Noise cancellation removes background sounds. Voice Isolation goes further — it removes both background noise and secondary human voices, ensuring only the primary speaker's voice reaches your VAD or STT pipeline. This eliminates false interruptions caused by nearby speakers or cross-talk.
What's the difference between Turn Prediction and Interruption Prediction?
Turn Prediction identifies when a speaker is about to finish talking, so your AI agent can respond at the right moment without awkward pauses. Interruption Prediction determines whether a user speaking mid-response intends to interrupt or is simply asking a question or giving a backchannel like "uh-huh." Together, they give your agent the conversational awareness to handle real dialogue.
Do VIVA models require transcription or language-specific configuration?

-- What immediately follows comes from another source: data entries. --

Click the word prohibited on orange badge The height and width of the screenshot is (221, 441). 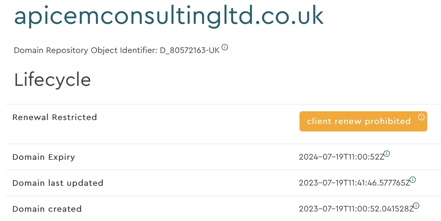[x=388, y=121]
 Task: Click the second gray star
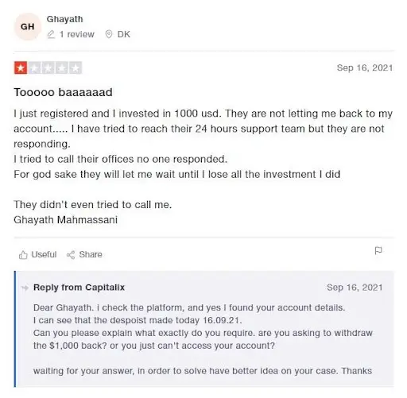click(x=34, y=68)
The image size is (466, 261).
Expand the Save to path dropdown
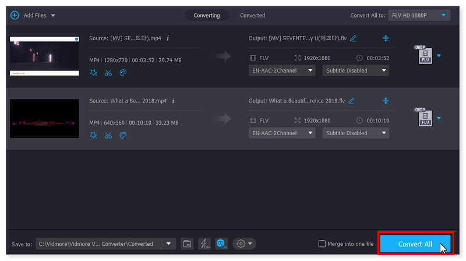click(169, 244)
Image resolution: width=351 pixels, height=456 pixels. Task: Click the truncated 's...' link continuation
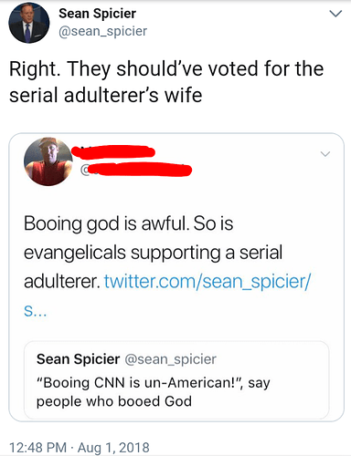coord(36,311)
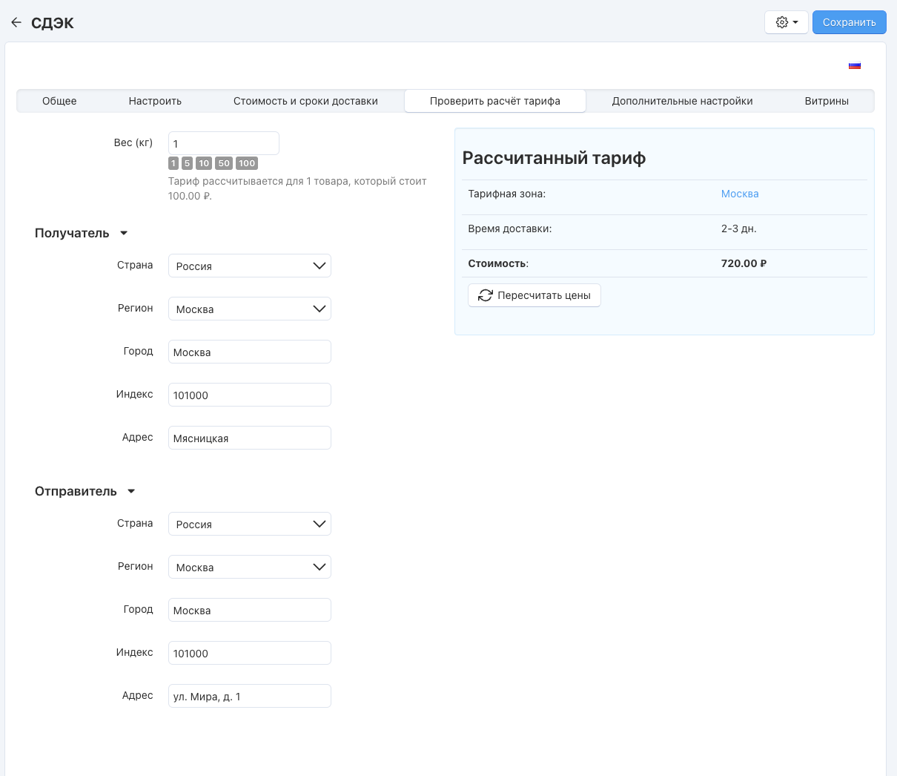Screen dimensions: 897x776
Task: Go to the Витрины tab
Action: pyautogui.click(x=827, y=101)
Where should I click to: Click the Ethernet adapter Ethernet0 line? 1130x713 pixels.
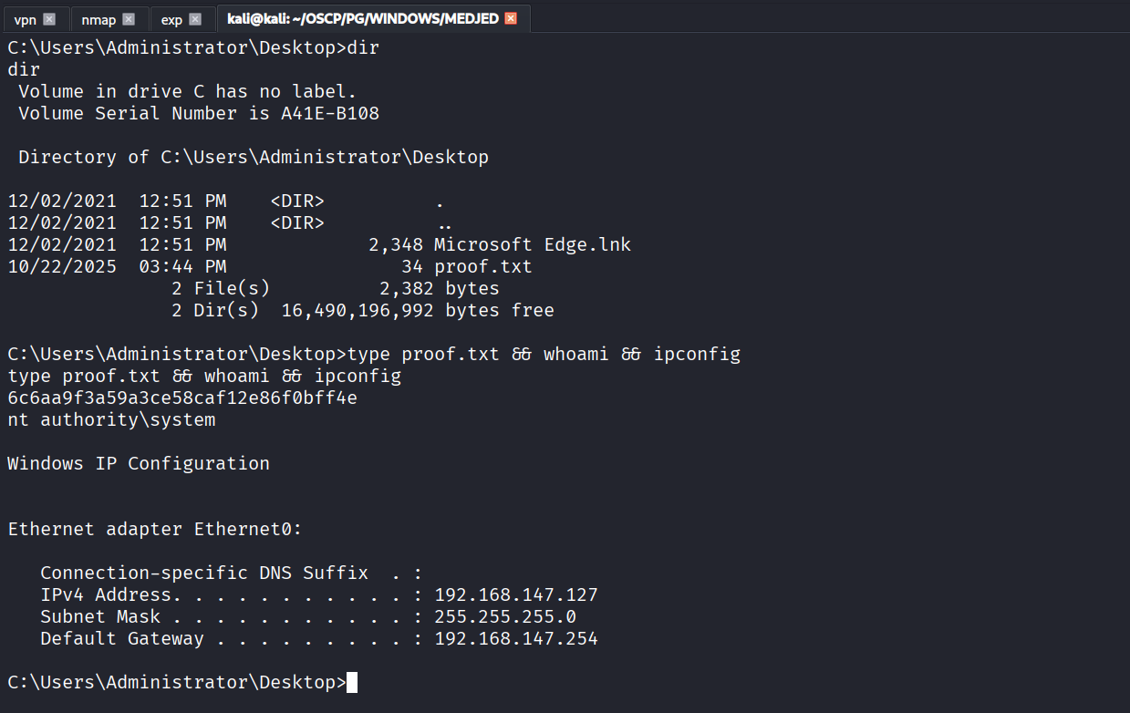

No. All VIVA models operate directly on the audio signal — no transcription step is needed. They are language agnostic and support multiple languages natively, with no per-language tuning or configuration required.
Can VIVA models be used together or independently?
Each model in the VIVA family — Voice Isolation, Turn Prediction, Interruption Prediction, and VAD — works as a standalone component. You can deploy one or combine them depending on your pipeline needs. Most voice AI agent deployments benefit from running them together for the best conversational experience.
What are the deployment requirements?
VIVA models are lightweight and optimized for on-server CPU deployment. They integrate directly into your existing voice pipeline — typically in front of your VAD or STT — and are available via C, Python, Node.js, Go, and Rust bindings, as well as frameworks like LiveKit and Pipecat.
Can I use RTC and VIVA models together?
They serve different use cases. VIVA is built for human-to-AI communication — voice AI agents and bots. RTC is built for human-to-human communication — calls, meetings, and contact centers. That said, if your platform handles both scenarios, you can deploy models from each family where they're needed in your pipeline.
How many languages does Voice Translation support?
Voice Translation supports 60+ languages for real-time bidirectional translation. It handles speech-to-speech translation directly, preserving conversational flow without requiring speakers to wait for text-based translation steps. Optimized for contact center environments where agents and customers need to communicate naturally across language barriers.